Ahh, that was well explained.  I've never actually used them in that way, but it's perfectly valid if want or need to do that sort of thing.

Back to your question, it's going to depend on how much ambient light you need to fight against, and how much aperture control you need to get.  I would say get a full set of ND's or maybe a variable density ND.

Do you have the flash power to compensate?


----------



## MH_91 (May 27, 2012)

Buckster said:


> Ahh, that was well explained.  I've never actually used them in that way, but it's perfectly valid if want or need to do that sort of thing.
> 
> Back to your question, it's going to depend on how much ambient light you need to fight against, and how much aperture control you need to get.  I would say get a full set of ND's or maybe a variable density ND.
> 
> Do you have the flash power to compensate?



For now, i was thinking to use it with my 580 Ex attached to a softbox or without it. In the future, i was thinking to do that with the Elinchrom Ranger.


----------



## Rockadile (May 27, 2012)

The ND filter will also decrease flash exposure so you would probably need a stronger strobe. Are you trying to shoot with a wide aperture for shallow DoF during bright sunlight or overpowering the sun to decrease ambient exposure?


----------



## MH_91 (May 27, 2012)

Rockadile said:


> The ND filter will also decrease flash exposure so you would probably need a stronger strobe. Are you trying to shoot with a wide aperture for shallow DoF during bright sunlight or overpowering the sun to decrease ambient exposure?



yeah, most likely i will shoot with a wide Aperture 2.8, 4 maybe? So maybe i need  more then one layer of ND ? is that even possible?
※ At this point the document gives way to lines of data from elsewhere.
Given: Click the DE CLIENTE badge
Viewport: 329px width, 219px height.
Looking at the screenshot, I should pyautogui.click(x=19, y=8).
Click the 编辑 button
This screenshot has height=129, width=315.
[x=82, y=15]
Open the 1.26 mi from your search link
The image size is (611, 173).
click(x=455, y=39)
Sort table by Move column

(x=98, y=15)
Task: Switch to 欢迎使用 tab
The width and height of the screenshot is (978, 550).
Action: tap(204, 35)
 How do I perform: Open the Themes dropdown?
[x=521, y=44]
Once again, am a nooooooooooob about filter lol!


----------



## macpro88 (May 27, 2012)

This is relevant to my interests, thanks for bringing this up!

Per the video, you can stack them on top of each other, which is handy for sure.
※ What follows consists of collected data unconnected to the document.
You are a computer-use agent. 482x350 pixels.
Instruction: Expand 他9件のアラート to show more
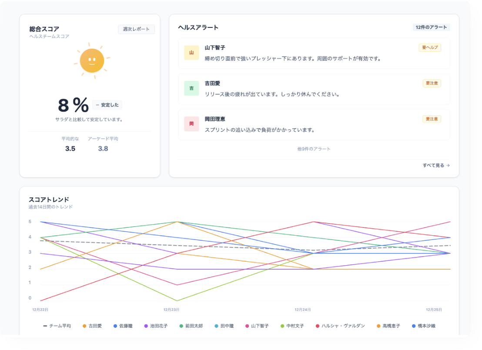(x=314, y=149)
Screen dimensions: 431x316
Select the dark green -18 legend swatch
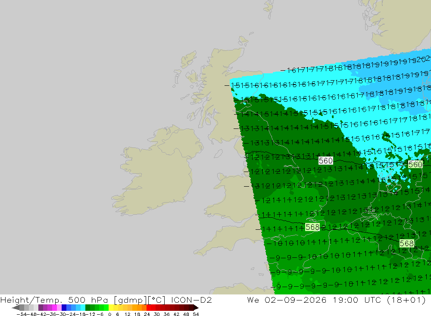87,307
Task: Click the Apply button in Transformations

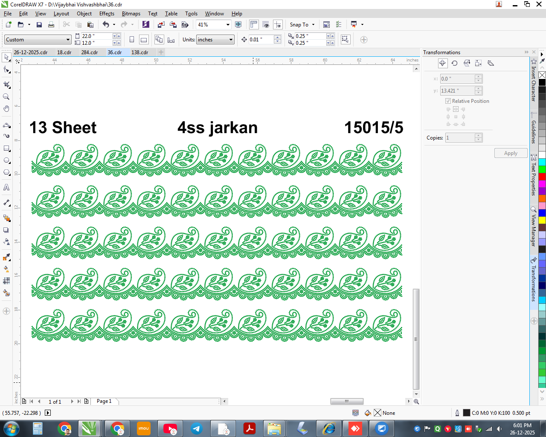Action: click(x=511, y=153)
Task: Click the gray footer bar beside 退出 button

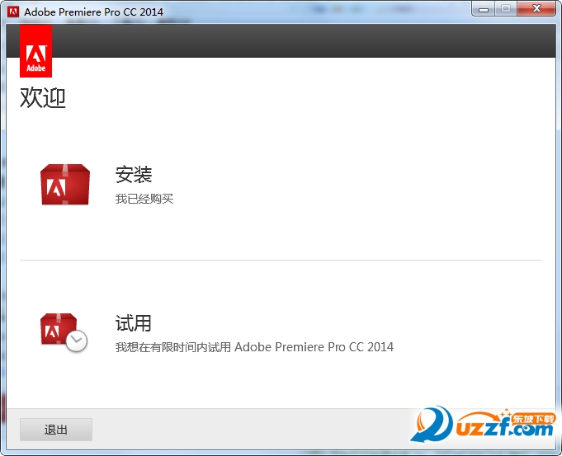Action: point(248,430)
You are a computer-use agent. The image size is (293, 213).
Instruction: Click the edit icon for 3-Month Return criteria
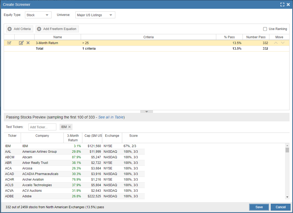[21, 43]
I guess if you can afford it buy a set (the ones you listed in your OP) and just practice shooting and see what happens. granted you can't predict the sun light that day of the shoot but you can at least get a general feel for what's going to happen.

and based on the video, having a light meter would be very handy as well


----------



## MH_91 (May 27, 2012)

macpro88 said:


> This is relevant to my interests, thanks for bringing this up!
> 
> Per the video, you can stack them on top of each other, which is handy for sure.
> 
> ...



i didnt watch the full video, i was just fast forwarding hoping to see a picture prove of what am talking about lol.. 

i will get some ND tomorrow, and i have a session to do this upcoming weekend, hopefully it becomes handy. I will update you guys! 

cheers,


----------



## macpro88 (May 27, 2012)

MH_91 said:


> macpro88 said:
> 
> 
> > This is relevant to my interests, thanks for bringing this up!
> ...



take the time to watch it all lol, great video actually haha

and keep us posted! would love to see how it turns out


----------



## Village Idiot (May 29, 2012)

I have two of the three you mention, but I'm not sure which. I believe it's a 3 stop and a 9 stop. A speedlight will barely over power daylight unless you're shotting bare and extremely close, so anything over a 3 stop is most likely out of the equation. IIRC, it's the 9 stop I used with an 800w/s and 900w/s pack. The additional issue is that with the stronger NDs, it becomes increasingly difficult to see through the view finder and for the camera to focus.


----------



## ghache (May 29, 2012)

i usually use a 3 stops or a 4 stops.


----------



## ghache (May 29, 2012)

Buckster said:


> It doesn't make sense to me to use any of them for portrait or wedding work, so I really don't know.
> 
> What is your goal in using them for that sort of work?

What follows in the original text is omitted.